The Detections section, constantly updated whenever you select or filter information above, correlates much of the above information in a simple interactive table. Here, you can click on a threat name (in blue) to dive into the Threat Details screen for that threat, or a Device Name to drill down into that device.

By default, the Detections section is sorted with the latest threats at the top; clicking the column headers allows you to re-sort as needed. Note the tabs on the bottom of the report allow for navigation between multiple pages (if applicable).

Device Registration Report

The Device Registration Report is an inventory of all devices registered and protected by VIPRE Cloud. This report allows for a deep-dive into when the devices were registered. Whereas the Devices screen shows current devices, you can use this report to pull up a history of all your devices and when they first were connected to VIPRE Cloud.

Click through Device names to view the Device Details screen. Data here includes the name of the device, its type, what detection policies are in effect, the operating system, agent, and user.

Removing the VIPRE agents from a device releases a paid seat (license), allowing an agent install on a different device.

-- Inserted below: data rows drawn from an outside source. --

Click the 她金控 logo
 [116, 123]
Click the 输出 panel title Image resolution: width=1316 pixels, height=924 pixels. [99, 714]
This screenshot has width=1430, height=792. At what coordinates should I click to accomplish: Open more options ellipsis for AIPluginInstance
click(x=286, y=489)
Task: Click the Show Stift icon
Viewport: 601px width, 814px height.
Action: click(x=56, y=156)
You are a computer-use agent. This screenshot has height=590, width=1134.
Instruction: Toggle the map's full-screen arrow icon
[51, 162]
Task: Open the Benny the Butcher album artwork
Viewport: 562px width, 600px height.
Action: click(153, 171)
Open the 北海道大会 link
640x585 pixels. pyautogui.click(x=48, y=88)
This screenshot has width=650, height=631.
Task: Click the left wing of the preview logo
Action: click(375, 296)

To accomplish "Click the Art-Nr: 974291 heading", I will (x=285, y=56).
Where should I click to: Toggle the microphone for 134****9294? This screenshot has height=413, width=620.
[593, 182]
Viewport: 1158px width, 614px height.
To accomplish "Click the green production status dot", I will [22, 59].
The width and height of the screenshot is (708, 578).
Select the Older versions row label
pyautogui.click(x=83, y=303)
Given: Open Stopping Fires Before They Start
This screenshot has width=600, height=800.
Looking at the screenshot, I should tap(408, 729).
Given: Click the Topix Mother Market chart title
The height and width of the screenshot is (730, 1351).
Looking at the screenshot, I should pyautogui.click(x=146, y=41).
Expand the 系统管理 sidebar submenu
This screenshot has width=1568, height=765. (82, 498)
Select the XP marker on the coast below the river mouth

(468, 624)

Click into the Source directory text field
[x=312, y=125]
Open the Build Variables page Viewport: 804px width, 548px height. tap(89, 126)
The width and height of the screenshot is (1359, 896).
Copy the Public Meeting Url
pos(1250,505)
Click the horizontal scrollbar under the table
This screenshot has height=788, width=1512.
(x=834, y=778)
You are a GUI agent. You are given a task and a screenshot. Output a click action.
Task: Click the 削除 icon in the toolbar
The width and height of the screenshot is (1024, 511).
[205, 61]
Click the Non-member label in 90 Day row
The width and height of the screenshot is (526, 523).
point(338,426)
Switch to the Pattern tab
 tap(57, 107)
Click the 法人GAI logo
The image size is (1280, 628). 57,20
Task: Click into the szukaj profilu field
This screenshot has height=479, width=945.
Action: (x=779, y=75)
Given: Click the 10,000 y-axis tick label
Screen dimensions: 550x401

Having a handle on device details is an additional tool for hardware resource management. All an organization’s devices can be isolated by OS, which might be useful for future software patches, OS upgrades, and budget planning.

Scan Report

Monitor VIPRE's scan activity with this inventory of scans per device. As in the Threat Detection Report, you can (and should!) select specific and custom date ranges by clicking on the “From” date at the top of the report.

Filter the report by selecting Type (Quick Scan or Full Scan) or filter by specific devices. You may choose All Scans (default) or limit to only Scans With Threats for a quick overview of scans where threats were discovered.

You could use this report as a resource to track compliance. For example, see which scans were running on any particular day during a threat incident. Or, businesses with AV requirements can show VIPRE Cloud is actively protecting their devices and verify that scans are running as expected and as scheduled. Customers subject to both internal and outside compliance audits can tap into this report for proof of compliance.

Web Activity Summary Report

The Web Activity Summary Report displays a list of blocked domains and the devices that attempted to reach them. The presented table provides:

  • The date and time the domain was accessed
  • The domain that was accessed
  • The protocol used to access the domain
  • The hostname of the device used to access the domain
  • The policy that device belongs to
  • The reason the offending domain was blocked

License Summary Report

Keep tabs on your VIPRE Cloud licensing with this numerical chart, which displays the number of licensed seats on your network. Confirm here that you have enough licenses available for a scheduled agent deployment, for example, or confirm that a group uninstalls succeeded properly. Unexpected gaps in licensing can be further investigated by correlating the dates/times with other reports.

  • Licensed seats: How many devices the license you purchased will cover
  • Active seats: How many devices you actually have protected; in the example below, there are 32 out of 50 devices currently protected
    • The number of devices shown here updates every 24 hours

Applications Update Report

The Applications Update Report provides a detailed report of applications that need to be updated, the hostname of the device they're on, the policy the device is on, the operating system, the application, the current version, the most recent version. 

On this page, you can determine a time range anytime between now and the last 30 days. There are a couple of graphs at the top of the page that indicate application update successes versus failures. 

Audit Report

The Audit Report details all user actions, including when a user logs in, does a device scan, creates a notification, updates a policy, changes a user account, and more. The level of detail provided depends on the action taken. For example, a policy update will provide more detail than a user logging in.